Sept. 16, 1999: Liberty Newspapers announces it will shut down the Star-Bulletin on Oct. 30 because of better investment opportunities on the mainland. Circulation is 67,124. A group of community members called Save Our Star-Bulletin bands together in an effort to keep the paper alive.

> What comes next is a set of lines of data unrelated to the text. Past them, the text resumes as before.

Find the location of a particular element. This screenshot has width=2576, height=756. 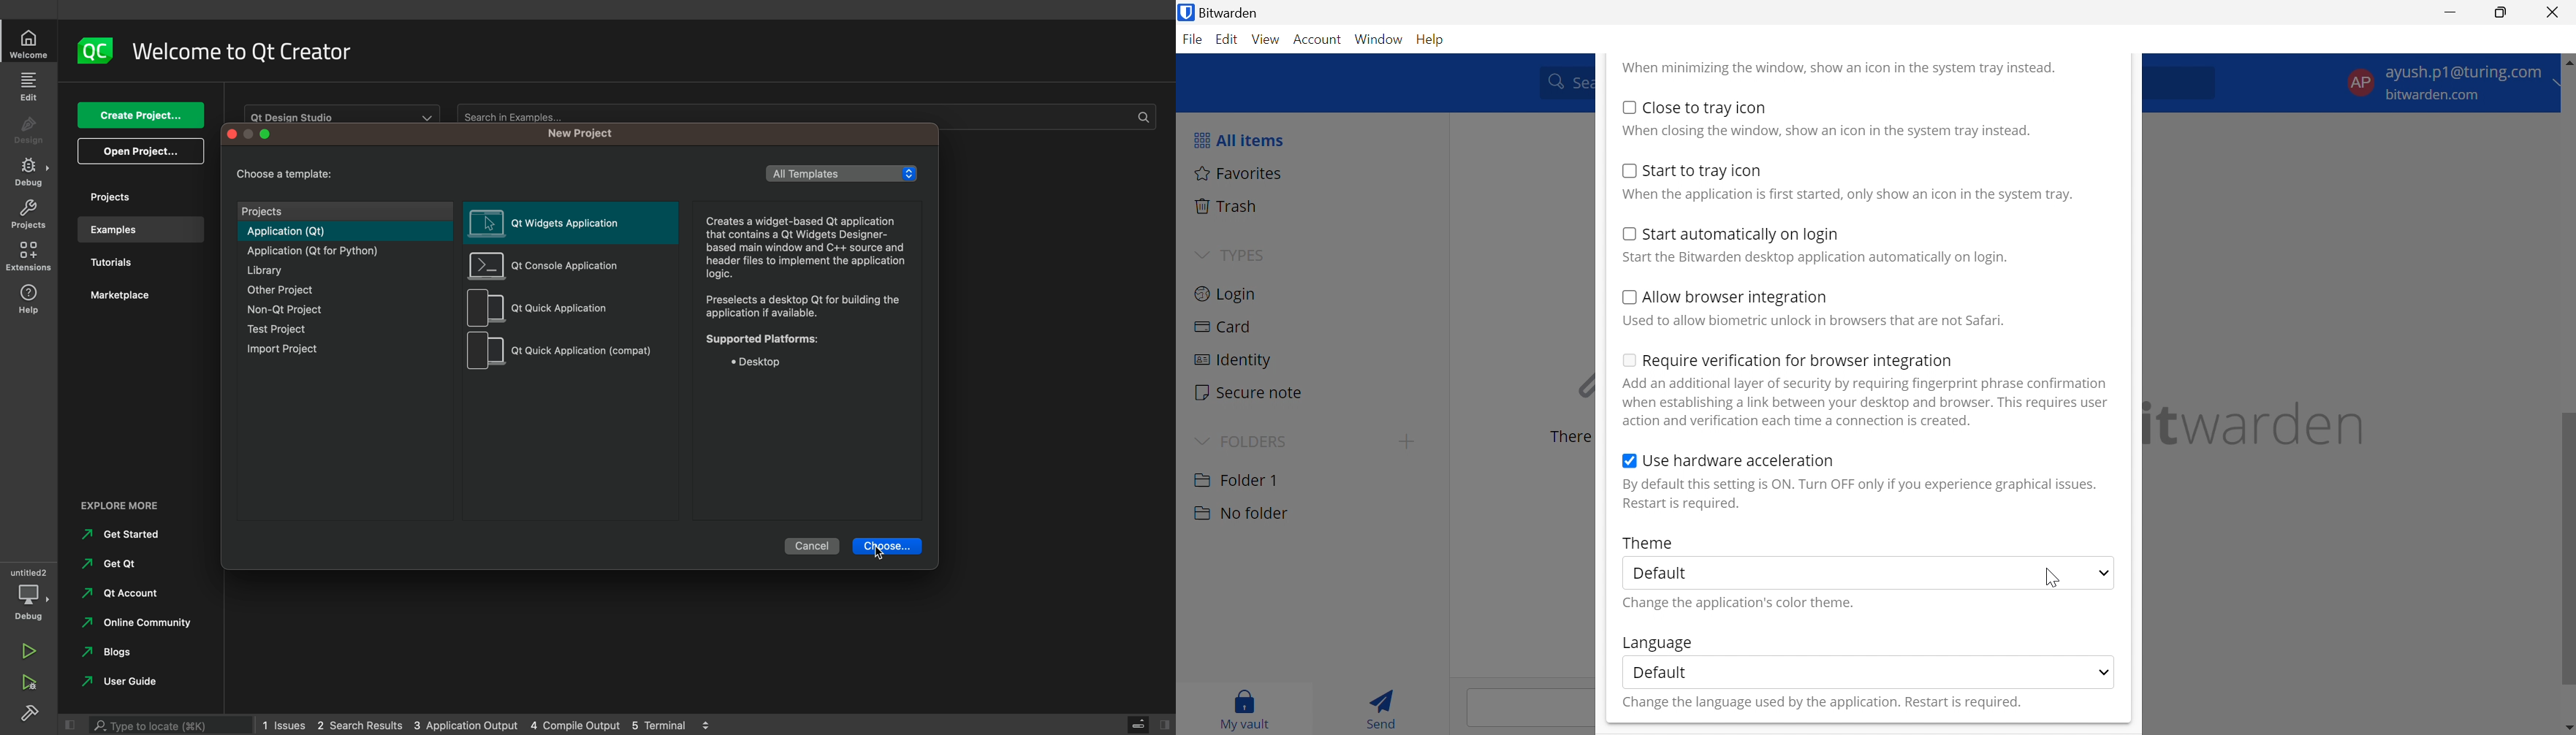

Qt Design is located at coordinates (340, 113). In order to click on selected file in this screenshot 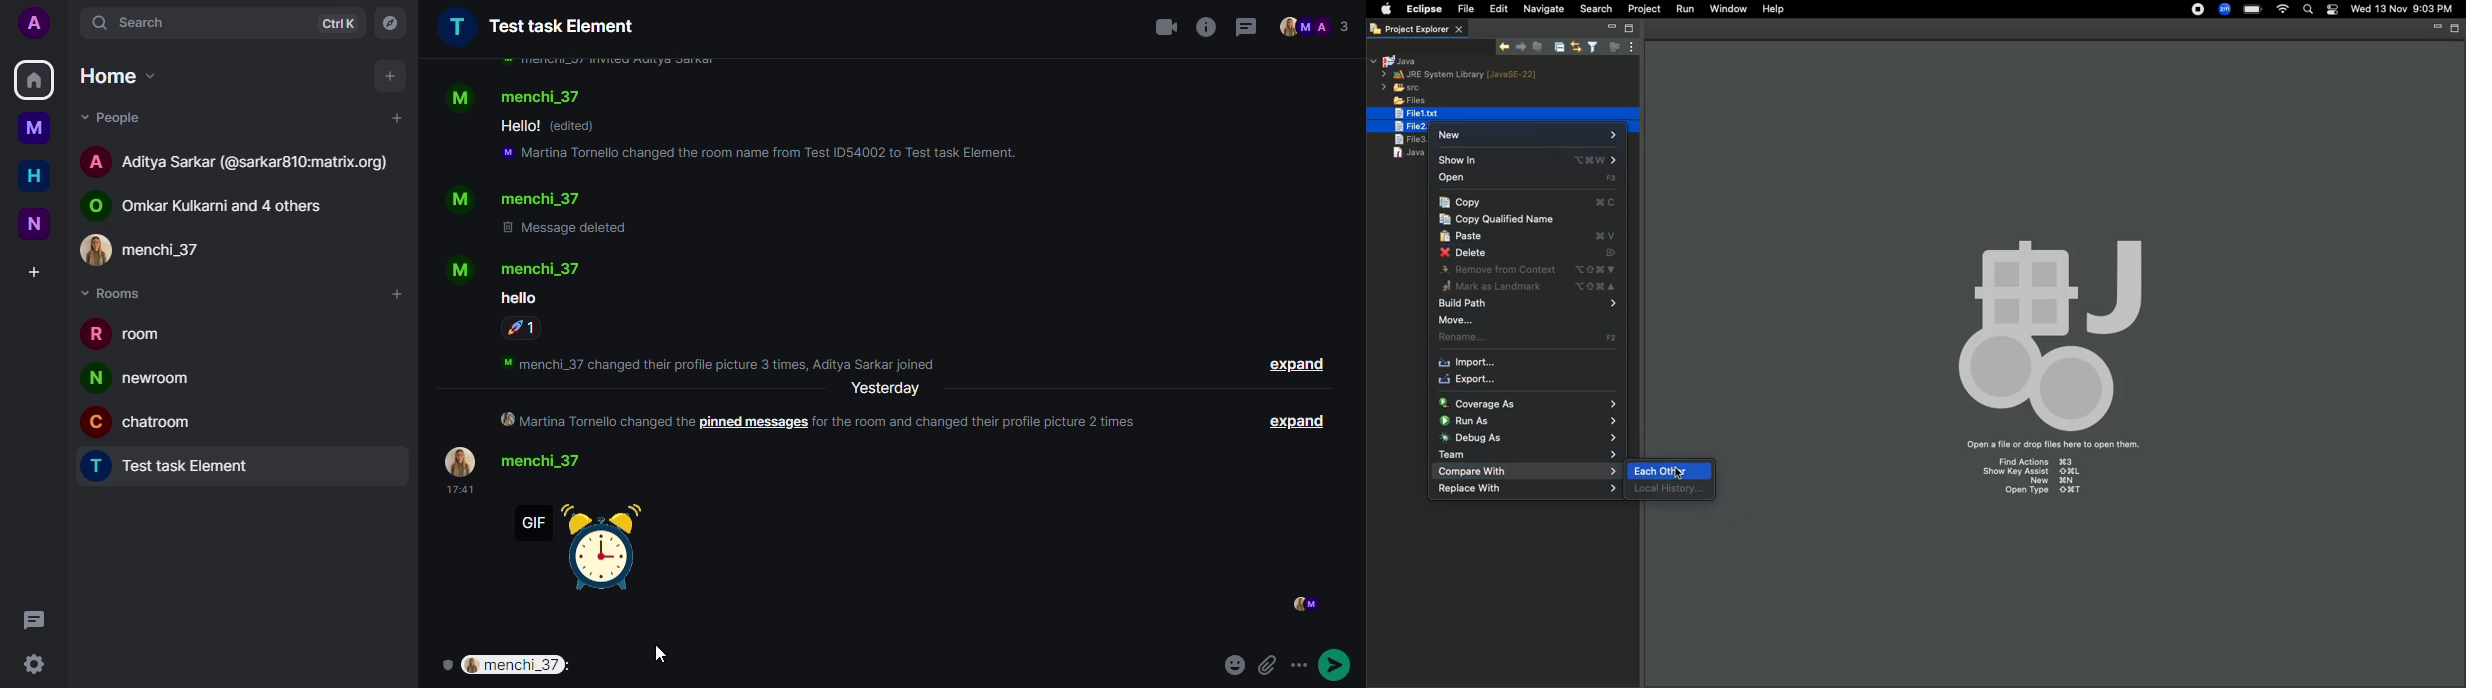, I will do `click(1468, 114)`.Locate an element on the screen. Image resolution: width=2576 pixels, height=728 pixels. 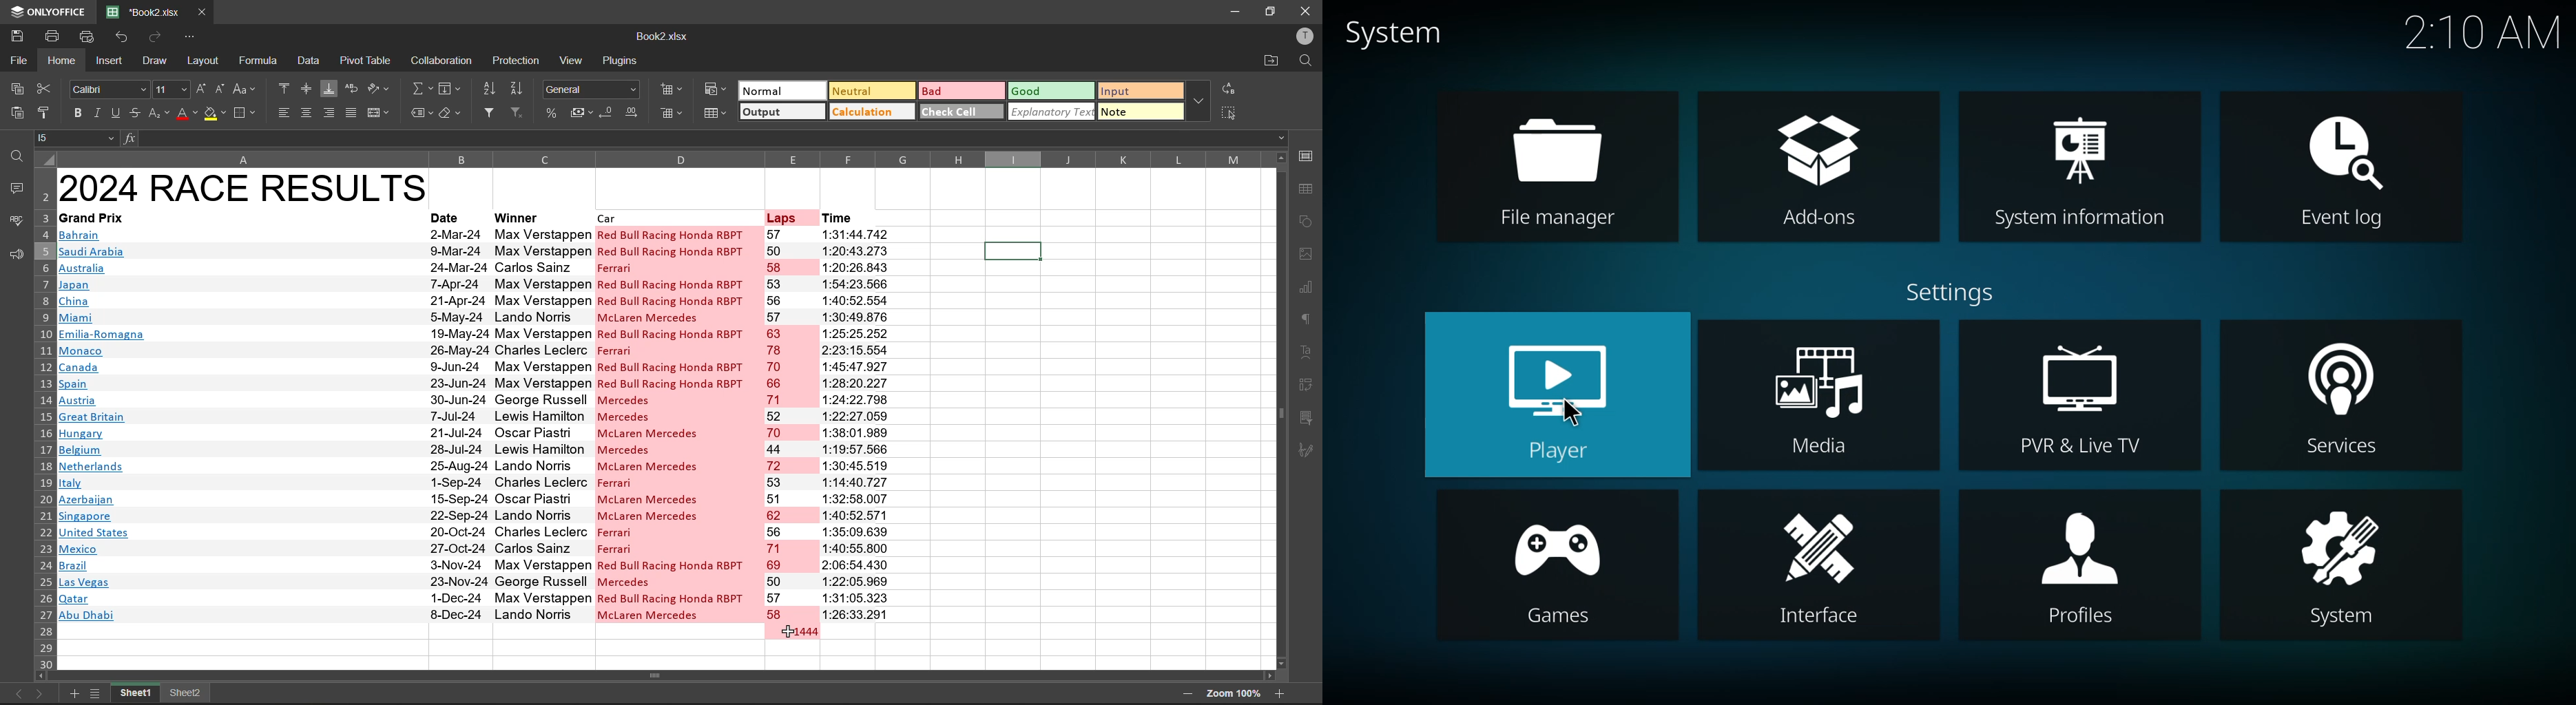
plugins is located at coordinates (623, 62).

Oct. 13, 1999: District Judge Alan Kay issues a preliminary injuction in federal court keeping Gannett Co. and Liberty Newspapers from taking further steps to close the Star-Bulletin. On Nov. 9 the court approves Black Press Ltd.'s purchase of the Star-Bulletin. In December Black Press owner David Black announces he is purchasing RFD Publications, which owns MidWeek.

Nov. 9, 2000: The federal court approved Black Press Ltd.'s purchase of the Star-Bulletin. The order comes after Black Press reached agreement with Liberty and Gannett over the terms of the Star-Bulletin takeover.

March 15, 2001: The Honolulu Star-Bulletin begins a new era at Waterfront Plaza offices, launching its inaugural edition and new morning issue under Oahu Publications, a new local company formed by David Black. Don Kendall is named publisher. The paper is published on the MidWeek press in Kaneohe.

June 3, 2004: David Black scored another coup when two former Advertiser executives joined the Star-Bulletin. Dennis Francis was named president of Oahu Publications Inc. and publisher of the Honolulu Star-Bulletin and Glenn Zuehls was named vice president of advertising.

Feb. 25: An agreement for Oahu Publications Inc., which owns the Star-Bulletin and MidWeek, to acquire its longtime rival, The Honolulu Advertiser, is announced in simultaneous meetings in both newsrooms.

June 6: At the conclusion of the transition period, Oahu Publications merges both newspapers into the Honolulu Star-Advertiser, under publisher Dennis Francis.